▶ Esercizio A:
Riassumi in due frasi gli appunti sulle composizioni.
▶ Esercizio B:
Trascrivi dagli appunti sulle composizioni il passo che parte dalle parole "The Castle. Il" e si ferma dopo "di Marco Esposito.".

▶ Testo fornito:
===

Appunti fantastici sulle composizioni a cura di Claudio Angeleri

The knight. Un cavaliere senza tempo e senza luoghi si aggira in un bosco tra mille peripezie, incontri e dialoghi. Si tratta di un brano tonale in cui le progressioni sono però utilizzate in modo prevalentemente coloristico. A volte risolvono, altre rimangono armonicamente vaghe anche per l’utilizzo delle – vietatissime – quinte parallele. Il tema principale è esposto dalla chitarra e dalla voce su cui si inseriscono gli altri strumenti per concludersi in una improvvisazione a tre voci di chitarra, sax soprano e pianoforte.

The Castle. Il castello è il luogo da cui dipartono tutte le storie fantastiche. L’ho immaginato popolato da personaggi contrapposti caratterialmente a ognuno dei quali ho dedicato una sezione specifica prima esposta nel tema e poi smontata nelle singole improvvisazioni. Il violino – Virginia Sutera – rappresenta la follia e l’irrazionalità a cui si contrappone la concretezza del sax soprano – Giulio Visibelli – e del pianoforte. Quindi interviene la chitarra distorta di Michele Gentilini, volutamente maleducata su una base quasi R&B, mentre la voce di Paola Milzani fluttua nell’aria per essere riportata a terra dal basso elettrico di Marco Esposito.

Wood Calvino ha un rapporto strettissimo con la natura. È nel bosco che succedono le vicende più strane: agguati, amori illeciti, incontri. La natura parla e consiglia i viandanti quando si addentrano tra i sentieri e le foglie degli alberi. Orlando non ascolta e insegue Angelica per scoprire con chi lo tradisce. Il brano ha una forma ABA. La parte A, quasi classica, gioca su una polimetria pari su un tempo dispari (4+2=3+3). L’intreccio ritmico si unisce a quello melodico di flauto e violino in contrappunto. La batteria è l’elemento di disturbo e contrasto a questa piccola perfezione quasi come Orlando quando si muove senza ragione e in modo sconclusionato tra gli alberi. La parte B, in tre quarti, sviluppa l’armonia della prima parte in cui flauto e pianoforte, ora separatamente, ora insieme, raccontano la loro storia.

Improvvisazione n.4. Questa traccia è nata spontaneamente da una improvvisazione di pianoforte sugli accordi del quarto brano, dal titolo Lovers. Come succede quasi sempre, il dialogo tra le due mani va dove porta la melodia e esplora altri territori armonici, melodici e ritmici.

===

▶ Materiale:
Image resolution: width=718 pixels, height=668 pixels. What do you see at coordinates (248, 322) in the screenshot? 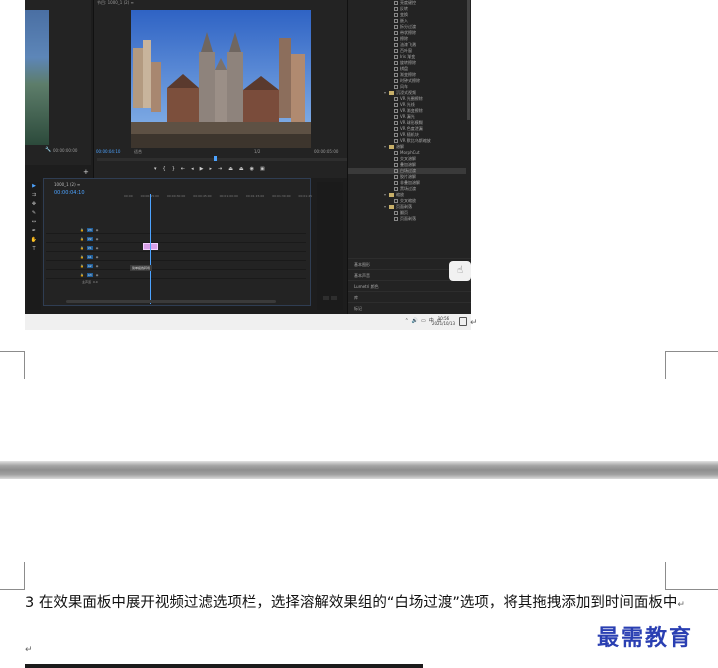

===

▶ Risposta A:
Gli appunti descrivono The knight, brano tonale su un cavaliere che si aggira in un bosco, e The Castle, dove il castello è popolato da personaggi contrapposti, ognuno con una sezione dedicata. Presentano anche Wood, in forma ABA e ispirato al rapporto strettissimo di Calvino con la natura, e Improvvisazione n.4, nata spontaneamente da un'improvvisazione di pianoforte sugli accordi del brano Lovers.

▶ Risposta B:
The Castle. Il castello è il luogo da cui dipartono tutte le storie fantastiche. L’ho immaginato popolato da personaggi contrapposti caratterialmente a ognuno dei quali ho dedicato una sezione specifica prima esposta nel tema e poi smontata nelle singole improvvisazioni. Il violino – Virginia Sutera – rappresenta la follia e l’irrazionalità a cui si contrappone la concretezza del sax soprano – Giulio Visibelli – e del pianoforte. Quindi interviene la chitarra distorta di Michele Gentilini, volutamente maleducata su una base quasi R&B, mentre la voce di Paola Milzani fluttua nell’aria per essere riportata a terra dal basso elettrico di Marco Esposito.